**Stored data:**
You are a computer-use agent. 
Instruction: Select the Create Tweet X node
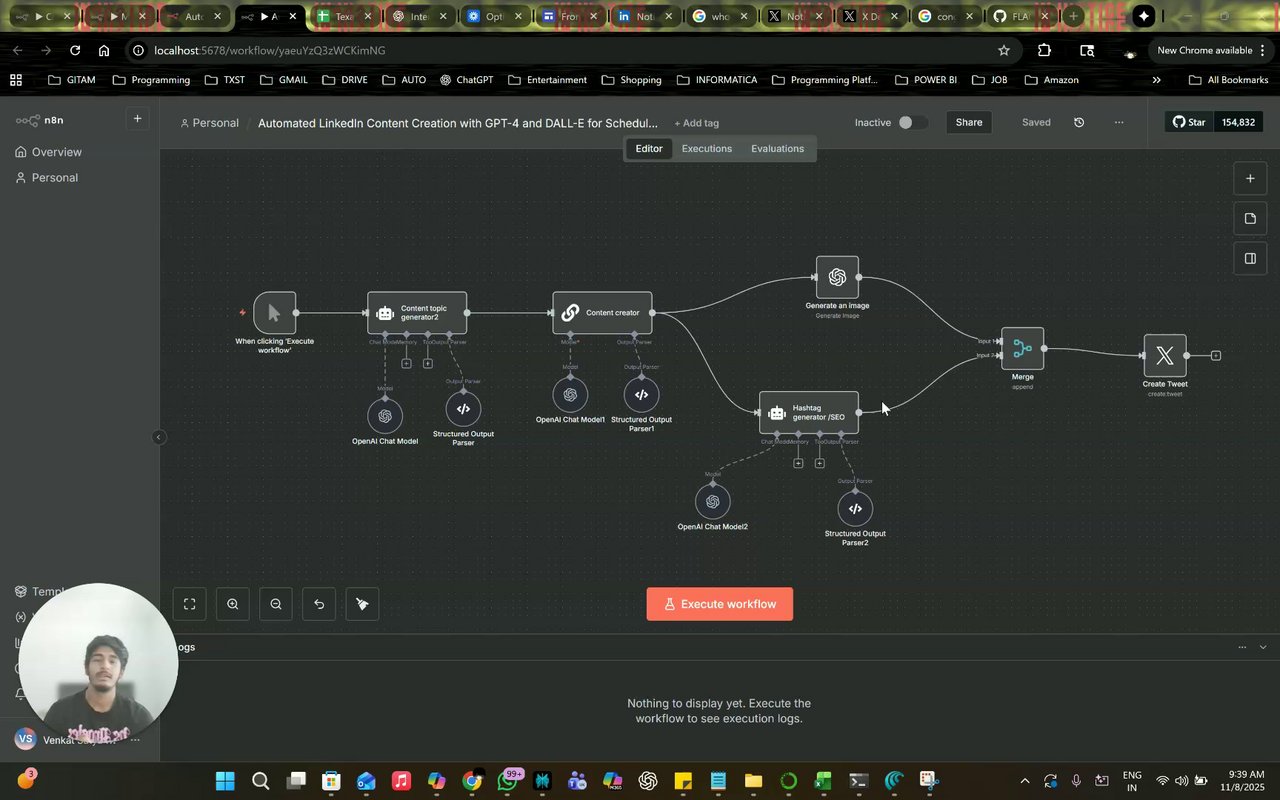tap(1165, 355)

* * *

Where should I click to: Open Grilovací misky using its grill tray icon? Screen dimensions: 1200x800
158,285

**Task brief:** Recast the items from the line with "You are a computer-use agent." through the line with "tap(1165, 355)" as a Markdown table with the columns Row and Line, one numbered row per line, skipping blank lines and omitting the pictures.

**Complete answer:**
| Row | Line |
|---|---|
| 1 | You are a computer-use agent.  |
| 2 | Instruction: Select the Create Tweet X node |
| 3 | tap(1165, 355) |